Instructions to follow:
Transcribe without alteration the lines of the material from the one containing "This screenshot has height=1232, width=966." through the one containing "Action: tap(344, 158)", both included.

Data supplied:
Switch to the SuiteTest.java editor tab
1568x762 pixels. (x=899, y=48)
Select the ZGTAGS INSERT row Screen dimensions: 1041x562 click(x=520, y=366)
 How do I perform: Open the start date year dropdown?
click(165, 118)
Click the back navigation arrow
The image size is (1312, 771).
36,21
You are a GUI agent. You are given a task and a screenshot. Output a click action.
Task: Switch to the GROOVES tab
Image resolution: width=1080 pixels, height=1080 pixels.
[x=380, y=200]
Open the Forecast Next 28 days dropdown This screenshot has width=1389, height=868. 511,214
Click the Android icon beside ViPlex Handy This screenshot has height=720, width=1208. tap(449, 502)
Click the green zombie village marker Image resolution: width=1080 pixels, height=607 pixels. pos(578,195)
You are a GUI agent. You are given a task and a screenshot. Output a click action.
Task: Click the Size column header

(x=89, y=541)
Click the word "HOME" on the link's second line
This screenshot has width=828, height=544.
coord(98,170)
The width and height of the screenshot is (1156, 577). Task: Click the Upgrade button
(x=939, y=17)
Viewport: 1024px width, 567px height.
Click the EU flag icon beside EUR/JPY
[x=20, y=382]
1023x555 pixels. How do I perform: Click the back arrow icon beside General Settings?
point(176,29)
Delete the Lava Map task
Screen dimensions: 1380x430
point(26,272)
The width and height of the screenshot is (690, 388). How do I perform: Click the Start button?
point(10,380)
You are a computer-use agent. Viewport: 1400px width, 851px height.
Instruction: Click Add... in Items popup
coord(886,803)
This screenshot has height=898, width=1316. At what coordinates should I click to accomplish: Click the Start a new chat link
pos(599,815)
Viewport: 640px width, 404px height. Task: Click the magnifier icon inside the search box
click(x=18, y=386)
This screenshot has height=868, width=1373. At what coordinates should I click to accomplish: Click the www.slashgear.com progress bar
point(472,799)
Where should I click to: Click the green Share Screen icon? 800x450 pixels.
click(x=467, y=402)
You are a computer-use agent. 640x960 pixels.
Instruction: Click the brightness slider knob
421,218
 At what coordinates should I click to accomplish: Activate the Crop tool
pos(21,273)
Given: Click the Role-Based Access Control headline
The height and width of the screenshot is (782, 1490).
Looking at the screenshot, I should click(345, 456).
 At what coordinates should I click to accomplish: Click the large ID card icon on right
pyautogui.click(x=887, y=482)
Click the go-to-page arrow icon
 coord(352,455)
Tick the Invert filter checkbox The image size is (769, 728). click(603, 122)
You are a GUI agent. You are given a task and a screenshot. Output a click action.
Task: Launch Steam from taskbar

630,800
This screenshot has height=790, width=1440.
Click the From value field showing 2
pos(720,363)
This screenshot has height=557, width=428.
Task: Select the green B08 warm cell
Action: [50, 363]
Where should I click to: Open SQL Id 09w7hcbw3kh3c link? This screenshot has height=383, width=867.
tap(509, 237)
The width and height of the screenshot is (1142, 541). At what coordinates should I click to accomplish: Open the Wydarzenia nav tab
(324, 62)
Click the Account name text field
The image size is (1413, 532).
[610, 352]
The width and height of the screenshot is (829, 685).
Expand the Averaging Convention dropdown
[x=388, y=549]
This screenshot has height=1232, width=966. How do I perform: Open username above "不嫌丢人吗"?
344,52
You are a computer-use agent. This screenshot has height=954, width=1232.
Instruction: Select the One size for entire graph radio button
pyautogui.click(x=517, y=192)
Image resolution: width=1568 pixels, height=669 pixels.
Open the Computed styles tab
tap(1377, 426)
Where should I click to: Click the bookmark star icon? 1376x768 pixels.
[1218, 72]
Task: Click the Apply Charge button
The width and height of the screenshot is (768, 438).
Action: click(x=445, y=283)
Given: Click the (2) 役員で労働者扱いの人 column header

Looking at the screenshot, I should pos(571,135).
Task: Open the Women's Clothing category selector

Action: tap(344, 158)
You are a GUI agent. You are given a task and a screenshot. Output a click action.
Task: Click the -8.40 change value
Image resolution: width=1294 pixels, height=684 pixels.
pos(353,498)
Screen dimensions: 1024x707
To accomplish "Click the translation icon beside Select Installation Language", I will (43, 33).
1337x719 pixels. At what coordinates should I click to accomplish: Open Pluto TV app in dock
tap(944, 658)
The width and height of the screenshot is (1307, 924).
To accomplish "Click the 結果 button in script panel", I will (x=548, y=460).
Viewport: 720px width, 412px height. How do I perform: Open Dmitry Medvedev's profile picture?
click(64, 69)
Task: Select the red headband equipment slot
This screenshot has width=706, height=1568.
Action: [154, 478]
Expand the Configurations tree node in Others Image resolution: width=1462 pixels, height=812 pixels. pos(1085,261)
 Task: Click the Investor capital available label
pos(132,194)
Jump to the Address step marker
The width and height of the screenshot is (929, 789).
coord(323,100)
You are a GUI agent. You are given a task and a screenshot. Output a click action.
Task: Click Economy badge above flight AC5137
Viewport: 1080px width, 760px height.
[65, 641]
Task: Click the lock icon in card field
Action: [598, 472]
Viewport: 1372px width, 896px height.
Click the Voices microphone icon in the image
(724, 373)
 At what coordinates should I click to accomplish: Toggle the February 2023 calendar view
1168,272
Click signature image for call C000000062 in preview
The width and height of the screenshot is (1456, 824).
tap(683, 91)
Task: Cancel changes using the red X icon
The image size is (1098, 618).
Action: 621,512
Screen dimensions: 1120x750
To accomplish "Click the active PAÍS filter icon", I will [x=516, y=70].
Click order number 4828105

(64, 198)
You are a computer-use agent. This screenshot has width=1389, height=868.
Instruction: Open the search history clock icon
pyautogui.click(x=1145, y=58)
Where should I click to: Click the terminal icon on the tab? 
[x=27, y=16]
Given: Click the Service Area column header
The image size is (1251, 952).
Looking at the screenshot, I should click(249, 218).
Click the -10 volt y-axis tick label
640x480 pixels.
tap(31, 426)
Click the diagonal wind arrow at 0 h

Task output:
This screenshot has height=1232, width=966. How do I perform: Open username above "不嫌丢人吗"?
344,52
You are a computer-use agent. This screenshot has height=954, width=1232.
Instruction: Select the One size for entire graph radio button
pyautogui.click(x=517, y=192)
Image resolution: width=1568 pixels, height=669 pixels.
Open the Computed styles tab
tap(1377, 426)
Where should I click to: Click the bookmark star icon? 1376x768 pixels.
[1218, 72]
Task: Click the Apply Charge button
The width and height of the screenshot is (768, 438).
Action: click(x=445, y=283)
Given: Click the (2) 役員で労働者扱いの人 column header

Looking at the screenshot, I should pos(571,135).
Task: Open the Women's Clothing category selector

Action: tap(344, 158)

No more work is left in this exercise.